I’m no right-winger, you understand… (Uh-oh, you might think, there’s a pretty ominous start to a post.) But nor did I consider the ideas of the Right to be axiomatically the Devil’s work. Following the lead of my literary hero Norman Mailer, who famously reckoned himself a ‘left conservative’ I try to use both sides of my head in an argument, and to resist the sanctimony by which some on the Left persuade themselves that all human history is class struggle, one in which they are – axiomatically – on the side of the poor and oppressed, whether or not required to match word by deed.
I can’t say exactly how hard we should be cutting in the light of this grim shortfall between tax revenues and public spending, but – since it seems likely that the cost of housing benefit for people of working age has risen by £5 billion over the past five years, i.e. roughly mapping the hopeless reign of Gordon Brown – then I’m quite sure that reform of housing benefit entitlements along the lines of what the ConDems have proposed is commonsensical and overdue, with a necessary cap on accommodation provided in the private rental market, as opposed to publicly-owned housing. As such, I now seem to be of the party of Max Hastings and the Daily Mail. Eh bien.
I’m quite certain the public purse has to assist key workers to live near their place of work. And people who are put out of work need to be given a hand with their rent for a reasonable period.
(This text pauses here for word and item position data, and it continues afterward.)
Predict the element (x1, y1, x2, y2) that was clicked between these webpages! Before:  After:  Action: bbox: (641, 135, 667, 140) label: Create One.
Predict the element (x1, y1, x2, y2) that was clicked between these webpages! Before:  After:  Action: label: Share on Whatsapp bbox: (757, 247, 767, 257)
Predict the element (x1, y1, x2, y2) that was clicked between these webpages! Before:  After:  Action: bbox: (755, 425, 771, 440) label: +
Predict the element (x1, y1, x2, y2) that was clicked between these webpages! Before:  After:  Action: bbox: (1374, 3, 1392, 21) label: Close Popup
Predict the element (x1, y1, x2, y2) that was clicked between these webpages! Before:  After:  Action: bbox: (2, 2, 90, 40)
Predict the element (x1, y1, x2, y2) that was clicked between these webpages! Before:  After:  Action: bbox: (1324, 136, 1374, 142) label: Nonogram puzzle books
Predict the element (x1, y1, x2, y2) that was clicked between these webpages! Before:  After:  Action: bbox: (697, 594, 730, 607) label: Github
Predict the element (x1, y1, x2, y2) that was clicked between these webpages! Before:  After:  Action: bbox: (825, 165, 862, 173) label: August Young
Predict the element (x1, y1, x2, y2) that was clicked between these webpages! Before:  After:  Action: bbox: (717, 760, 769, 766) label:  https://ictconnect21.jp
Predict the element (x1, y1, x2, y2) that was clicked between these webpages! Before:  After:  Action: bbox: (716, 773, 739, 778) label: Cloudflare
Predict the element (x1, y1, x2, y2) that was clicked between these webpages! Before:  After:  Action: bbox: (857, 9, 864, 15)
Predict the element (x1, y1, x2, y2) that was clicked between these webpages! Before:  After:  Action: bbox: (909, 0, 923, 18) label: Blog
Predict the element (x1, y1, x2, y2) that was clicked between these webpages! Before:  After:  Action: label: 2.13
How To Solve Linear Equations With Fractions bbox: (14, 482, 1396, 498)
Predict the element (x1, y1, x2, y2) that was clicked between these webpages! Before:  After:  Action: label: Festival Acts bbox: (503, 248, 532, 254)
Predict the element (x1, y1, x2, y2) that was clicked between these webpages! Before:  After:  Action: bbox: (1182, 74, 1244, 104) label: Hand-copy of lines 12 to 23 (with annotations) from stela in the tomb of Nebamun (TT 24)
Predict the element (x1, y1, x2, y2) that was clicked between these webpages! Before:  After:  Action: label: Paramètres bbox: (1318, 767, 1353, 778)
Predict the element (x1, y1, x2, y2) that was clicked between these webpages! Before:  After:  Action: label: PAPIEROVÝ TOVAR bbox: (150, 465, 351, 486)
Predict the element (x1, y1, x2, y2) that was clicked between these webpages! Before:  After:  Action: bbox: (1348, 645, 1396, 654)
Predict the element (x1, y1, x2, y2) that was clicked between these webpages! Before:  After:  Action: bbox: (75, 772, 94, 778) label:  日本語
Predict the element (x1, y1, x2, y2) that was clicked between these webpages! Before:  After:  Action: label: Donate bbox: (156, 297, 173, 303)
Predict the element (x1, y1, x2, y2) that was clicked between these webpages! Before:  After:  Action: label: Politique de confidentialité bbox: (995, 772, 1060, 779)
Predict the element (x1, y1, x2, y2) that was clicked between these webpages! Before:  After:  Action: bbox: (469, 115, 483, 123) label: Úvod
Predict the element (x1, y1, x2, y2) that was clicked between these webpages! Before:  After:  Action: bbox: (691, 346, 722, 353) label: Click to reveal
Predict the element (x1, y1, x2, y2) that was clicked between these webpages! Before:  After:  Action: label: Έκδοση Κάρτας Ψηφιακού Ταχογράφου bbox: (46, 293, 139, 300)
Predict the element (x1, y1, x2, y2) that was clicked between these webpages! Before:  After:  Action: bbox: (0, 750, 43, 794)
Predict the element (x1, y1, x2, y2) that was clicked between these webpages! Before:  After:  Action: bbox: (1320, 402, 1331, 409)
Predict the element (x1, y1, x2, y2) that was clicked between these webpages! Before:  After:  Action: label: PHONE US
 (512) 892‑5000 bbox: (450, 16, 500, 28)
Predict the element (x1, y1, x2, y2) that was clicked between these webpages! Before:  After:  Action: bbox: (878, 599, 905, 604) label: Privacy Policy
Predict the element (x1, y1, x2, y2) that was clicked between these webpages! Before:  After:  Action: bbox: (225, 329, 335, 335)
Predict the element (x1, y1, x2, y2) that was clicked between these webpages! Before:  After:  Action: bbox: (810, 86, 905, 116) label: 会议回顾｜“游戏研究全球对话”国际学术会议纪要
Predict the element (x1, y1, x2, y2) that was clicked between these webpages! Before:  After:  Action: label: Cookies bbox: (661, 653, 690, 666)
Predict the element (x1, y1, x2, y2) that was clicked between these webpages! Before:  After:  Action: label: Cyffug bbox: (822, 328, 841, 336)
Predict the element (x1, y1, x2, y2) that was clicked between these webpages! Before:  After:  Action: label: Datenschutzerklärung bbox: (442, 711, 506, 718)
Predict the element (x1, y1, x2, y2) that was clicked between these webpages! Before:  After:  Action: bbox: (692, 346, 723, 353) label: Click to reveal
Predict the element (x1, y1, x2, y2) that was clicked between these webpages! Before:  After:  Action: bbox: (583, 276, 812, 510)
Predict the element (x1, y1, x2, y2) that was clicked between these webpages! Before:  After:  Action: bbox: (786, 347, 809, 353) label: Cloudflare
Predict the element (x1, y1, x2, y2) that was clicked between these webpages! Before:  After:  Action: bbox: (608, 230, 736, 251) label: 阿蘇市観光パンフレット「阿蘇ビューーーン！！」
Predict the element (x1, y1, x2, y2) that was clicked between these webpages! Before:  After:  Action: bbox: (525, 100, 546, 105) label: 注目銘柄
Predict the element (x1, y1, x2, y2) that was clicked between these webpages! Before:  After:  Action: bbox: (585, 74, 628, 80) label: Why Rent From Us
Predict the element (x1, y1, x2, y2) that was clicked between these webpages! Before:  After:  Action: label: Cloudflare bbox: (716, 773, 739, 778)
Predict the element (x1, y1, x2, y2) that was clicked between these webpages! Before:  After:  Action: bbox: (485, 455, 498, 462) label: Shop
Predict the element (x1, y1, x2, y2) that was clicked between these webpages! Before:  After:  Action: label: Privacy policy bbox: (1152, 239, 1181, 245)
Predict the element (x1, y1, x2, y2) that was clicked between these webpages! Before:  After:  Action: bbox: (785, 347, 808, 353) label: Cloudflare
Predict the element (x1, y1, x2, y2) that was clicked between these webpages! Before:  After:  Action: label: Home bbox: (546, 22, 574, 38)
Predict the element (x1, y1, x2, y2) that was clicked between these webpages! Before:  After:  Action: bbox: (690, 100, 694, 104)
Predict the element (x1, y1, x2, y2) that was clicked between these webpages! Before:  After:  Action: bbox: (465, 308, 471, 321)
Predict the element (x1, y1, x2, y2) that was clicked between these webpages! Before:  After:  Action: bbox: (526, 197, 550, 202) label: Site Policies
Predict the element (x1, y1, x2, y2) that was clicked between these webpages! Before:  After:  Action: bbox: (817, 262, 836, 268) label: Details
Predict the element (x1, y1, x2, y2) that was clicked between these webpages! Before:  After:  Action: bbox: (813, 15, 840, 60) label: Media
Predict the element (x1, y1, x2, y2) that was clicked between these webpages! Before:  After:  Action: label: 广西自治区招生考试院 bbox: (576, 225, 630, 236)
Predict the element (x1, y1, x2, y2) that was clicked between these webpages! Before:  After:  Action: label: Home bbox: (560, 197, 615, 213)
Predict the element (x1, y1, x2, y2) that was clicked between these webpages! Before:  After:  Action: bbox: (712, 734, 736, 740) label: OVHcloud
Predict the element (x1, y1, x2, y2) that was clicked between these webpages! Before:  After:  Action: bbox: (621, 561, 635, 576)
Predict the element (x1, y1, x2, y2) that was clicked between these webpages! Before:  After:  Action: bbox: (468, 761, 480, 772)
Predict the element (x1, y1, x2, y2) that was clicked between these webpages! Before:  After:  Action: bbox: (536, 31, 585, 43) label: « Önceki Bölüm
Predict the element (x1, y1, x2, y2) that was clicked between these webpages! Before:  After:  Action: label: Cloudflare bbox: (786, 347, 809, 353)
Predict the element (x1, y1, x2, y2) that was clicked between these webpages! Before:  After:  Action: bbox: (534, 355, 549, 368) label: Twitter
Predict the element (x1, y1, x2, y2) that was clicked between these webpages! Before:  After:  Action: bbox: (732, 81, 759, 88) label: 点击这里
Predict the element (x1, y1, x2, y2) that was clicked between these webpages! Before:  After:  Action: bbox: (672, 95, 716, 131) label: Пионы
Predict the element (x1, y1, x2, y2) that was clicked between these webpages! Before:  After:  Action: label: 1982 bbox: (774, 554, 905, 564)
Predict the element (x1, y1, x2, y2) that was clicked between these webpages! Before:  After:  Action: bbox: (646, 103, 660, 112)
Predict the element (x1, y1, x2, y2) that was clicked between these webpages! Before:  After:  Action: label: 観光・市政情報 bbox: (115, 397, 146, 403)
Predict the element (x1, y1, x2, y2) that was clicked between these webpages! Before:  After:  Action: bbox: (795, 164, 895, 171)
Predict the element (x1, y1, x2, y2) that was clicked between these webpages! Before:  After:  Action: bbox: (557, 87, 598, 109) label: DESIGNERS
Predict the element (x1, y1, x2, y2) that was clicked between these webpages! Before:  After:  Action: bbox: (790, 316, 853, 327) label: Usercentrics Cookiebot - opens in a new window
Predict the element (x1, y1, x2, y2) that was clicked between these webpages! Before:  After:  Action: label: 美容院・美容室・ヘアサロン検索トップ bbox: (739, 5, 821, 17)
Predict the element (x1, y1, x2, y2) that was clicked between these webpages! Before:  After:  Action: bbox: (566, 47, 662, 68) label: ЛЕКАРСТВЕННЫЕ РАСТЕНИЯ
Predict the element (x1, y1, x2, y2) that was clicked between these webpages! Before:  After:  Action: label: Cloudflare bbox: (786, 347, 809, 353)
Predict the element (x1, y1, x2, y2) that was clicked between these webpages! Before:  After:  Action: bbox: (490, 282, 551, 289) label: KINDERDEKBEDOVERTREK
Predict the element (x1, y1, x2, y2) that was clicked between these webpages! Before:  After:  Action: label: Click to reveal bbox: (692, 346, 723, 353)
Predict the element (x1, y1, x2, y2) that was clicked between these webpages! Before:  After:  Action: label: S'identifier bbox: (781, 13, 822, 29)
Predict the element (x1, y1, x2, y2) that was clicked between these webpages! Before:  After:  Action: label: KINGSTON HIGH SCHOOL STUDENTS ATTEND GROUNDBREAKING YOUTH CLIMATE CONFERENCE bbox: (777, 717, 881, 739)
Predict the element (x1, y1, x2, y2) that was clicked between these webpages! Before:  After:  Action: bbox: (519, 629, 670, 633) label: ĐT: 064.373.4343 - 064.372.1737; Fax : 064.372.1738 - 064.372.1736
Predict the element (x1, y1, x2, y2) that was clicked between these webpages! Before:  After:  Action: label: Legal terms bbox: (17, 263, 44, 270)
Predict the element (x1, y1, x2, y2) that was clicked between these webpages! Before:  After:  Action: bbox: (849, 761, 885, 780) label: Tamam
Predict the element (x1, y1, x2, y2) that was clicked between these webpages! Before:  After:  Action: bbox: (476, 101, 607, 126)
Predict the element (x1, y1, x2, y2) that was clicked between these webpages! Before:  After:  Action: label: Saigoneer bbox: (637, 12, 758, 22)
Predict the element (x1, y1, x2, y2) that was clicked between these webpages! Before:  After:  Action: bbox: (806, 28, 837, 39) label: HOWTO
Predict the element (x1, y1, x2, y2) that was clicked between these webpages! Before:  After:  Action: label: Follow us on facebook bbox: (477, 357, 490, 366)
I’m not some Chinese martinet seeking to cap families at exactly 1 Child. But I absolutely think people should act on their estimate of how many kids ‘they can afford decently to rear’ (cf. Hastings - 'decent' is a favourite Mail word, used as if they invented decency, but there's no reason we should let them own it.) Where six-figure sums have been paid annually to families of 6-8 kids, this was extravagant before and cannot continue. I don’t make light of the fear of mass evictions from Central London: one expects this cut to bite. But however harsh the ‘correction’, I understand there will be an emergency fund for true hardship cases. Otherwise, as Hastings puts it, ‘most of us take for granted the necessity to move home if our circumstances change.’ Indeed we do.
I can’t tell how Ed Miliband’s riposte to Cameron played in the chamber but to me, and to many others, I expect, he sounded just as John Rentoul puts it, conveying “the wrong message to the country, which simply cannot understand why so many billions of taxpayers’ money is poured into such a badly-designed benefit that undermines work incentives, profits landlords and keeps property prices higher than they would otherwise be.”
In other news, I am happily of the same mind as Hastings in respect of Polly Toynbee’s worth as an inverse barometer in any political argument, though he makes his point in a gratuitous manner, marshalling assertions the truth of which I can’t verify:
"There is no reason to doubt the sincerity of Polly Toynbee and her kind in their concern for Britain’s underclass, though the charge of champagne socialism sticks pretty hard on anyone who, like herself, owns a villa in Tuscany and educated her children at private schools."
Similarly, readers will know I’m with Hastings on the profoundly annoying Boris Johnson, whose sickly coveting of David Cameron’s job rolls on unabated. Please, someone, tell me London can cough up a better prospect for mayor than the Bounderby-ish Johnson or the alligator-blooded Ken Livingstone.